Exercise directions. Rewrite the entries below as a numbered list with one line per number, leaving out any blank lines.

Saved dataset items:

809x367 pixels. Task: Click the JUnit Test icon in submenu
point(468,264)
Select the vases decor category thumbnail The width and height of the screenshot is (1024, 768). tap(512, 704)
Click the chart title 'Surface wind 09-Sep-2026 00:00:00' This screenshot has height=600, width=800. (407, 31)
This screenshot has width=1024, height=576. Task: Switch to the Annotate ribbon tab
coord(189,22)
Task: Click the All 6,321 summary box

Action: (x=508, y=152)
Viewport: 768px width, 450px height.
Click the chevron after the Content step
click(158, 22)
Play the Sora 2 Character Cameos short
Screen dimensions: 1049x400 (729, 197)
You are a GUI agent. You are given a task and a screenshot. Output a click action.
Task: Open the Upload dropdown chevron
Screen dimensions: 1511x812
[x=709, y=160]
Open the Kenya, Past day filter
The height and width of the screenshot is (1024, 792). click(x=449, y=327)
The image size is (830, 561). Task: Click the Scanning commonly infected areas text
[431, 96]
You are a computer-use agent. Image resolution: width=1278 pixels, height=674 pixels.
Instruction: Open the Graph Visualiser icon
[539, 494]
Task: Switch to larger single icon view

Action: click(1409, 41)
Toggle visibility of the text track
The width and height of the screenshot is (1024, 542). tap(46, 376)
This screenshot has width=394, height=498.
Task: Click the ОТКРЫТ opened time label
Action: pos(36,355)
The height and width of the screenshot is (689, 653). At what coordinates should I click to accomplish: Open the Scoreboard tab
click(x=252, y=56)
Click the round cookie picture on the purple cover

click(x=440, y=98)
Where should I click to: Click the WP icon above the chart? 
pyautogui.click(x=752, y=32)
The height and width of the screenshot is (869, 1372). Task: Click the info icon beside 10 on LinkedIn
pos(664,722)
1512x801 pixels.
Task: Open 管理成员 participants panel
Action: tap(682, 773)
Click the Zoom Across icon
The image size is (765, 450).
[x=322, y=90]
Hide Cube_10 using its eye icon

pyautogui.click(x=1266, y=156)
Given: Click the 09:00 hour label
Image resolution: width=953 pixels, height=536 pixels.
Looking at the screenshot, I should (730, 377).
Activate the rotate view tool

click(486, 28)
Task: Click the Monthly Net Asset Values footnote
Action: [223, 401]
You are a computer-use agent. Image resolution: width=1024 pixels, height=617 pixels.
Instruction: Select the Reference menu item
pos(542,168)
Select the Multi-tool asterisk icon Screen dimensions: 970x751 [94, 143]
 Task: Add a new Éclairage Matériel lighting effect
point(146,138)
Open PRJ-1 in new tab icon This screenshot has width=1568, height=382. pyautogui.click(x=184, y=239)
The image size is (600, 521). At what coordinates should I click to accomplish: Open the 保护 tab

Result for this exercise.
1. 809x367 pixels. Task: Click the JUnit Test icon in submenu
2. point(468,264)
3. Select the vases decor category thumbnail The width and height of the screenshot is (1024, 768). tap(512, 704)
4. Click the chart title 'Surface wind 09-Sep-2026 00:00:00' This screenshot has height=600, width=800. (407, 31)
5. This screenshot has width=1024, height=576. Task: Switch to the Annotate ribbon tab
6. coord(189,22)
7. Task: Click the All 6,321 summary box
8. Action: (x=508, y=152)
9. Viewport: 768px width, 450px height.
10. Click the chevron after the Content step
11. click(158, 22)
12. Play the Sora 2 Character Cameos short
13. Screen dimensions: 1049x400 (729, 197)
14. You are a GUI agent. You are given a task and a screenshot. Output a click action.
15. Task: Open the Upload dropdown chevron
16. Screen dimensions: 1511x812
17. [x=709, y=160]
18. Open the Kenya, Past day filter
19. The height and width of the screenshot is (1024, 792). click(x=449, y=327)
20. The image size is (830, 561). Task: Click the Scanning commonly infected areas text
21. [431, 96]
22. You are a computer-use agent. Image resolution: width=1278 pixels, height=674 pixels.
23. Instruction: Open the Graph Visualiser icon
24. [539, 494]
25. Task: Switch to larger single icon view
26. Action: click(1409, 41)
27. Toggle visibility of the text track
28. The width and height of the screenshot is (1024, 542). tap(46, 376)
29. This screenshot has width=394, height=498.
30. Task: Click the ОТКРЫТ opened time label
31. Action: pos(36,355)
32. The height and width of the screenshot is (689, 653). At what coordinates should I click to accomplish: Open the Scoreboard tab
33. click(x=252, y=56)
34. Click the round cookie picture on the purple cover
35. click(x=440, y=98)
36. Where should I click to: Click the WP icon above the chart? 
37. pyautogui.click(x=752, y=32)
38. The height and width of the screenshot is (869, 1372). Task: Click the info icon beside 10 on LinkedIn
39. pos(664,722)
40. 1512x801 pixels.
41. Task: Open 管理成员 participants panel
42. Action: tap(682, 773)
43. Click the Zoom Across icon
44. The image size is (765, 450).
45. [x=322, y=90]
46. Hide Cube_10 using its eye icon
47. pyautogui.click(x=1266, y=156)
48. Given: Click the 09:00 hour label
49. Image resolution: width=953 pixels, height=536 pixels.
50. Looking at the screenshot, I should (730, 377).
51. Activate the rotate view tool
52. click(486, 28)
53. Task: Click the Monthly Net Asset Values footnote
54. Action: [223, 401]
55. You are a computer-use agent. Image resolution: width=1024 pixels, height=617 pixels.
56. Instruction: Select the Reference menu item
57. pos(542,168)
58. Select the Multi-tool asterisk icon Screen dimensions: 970x751 [94, 143]
59.  Task: Add a new Éclairage Matériel lighting effect
60. point(146,138)
61. Open PRJ-1 in new tab icon This screenshot has width=1568, height=382. pyautogui.click(x=184, y=239)
62. The image size is (600, 521). At what coordinates should I click to accomplish: Open the 保护 tab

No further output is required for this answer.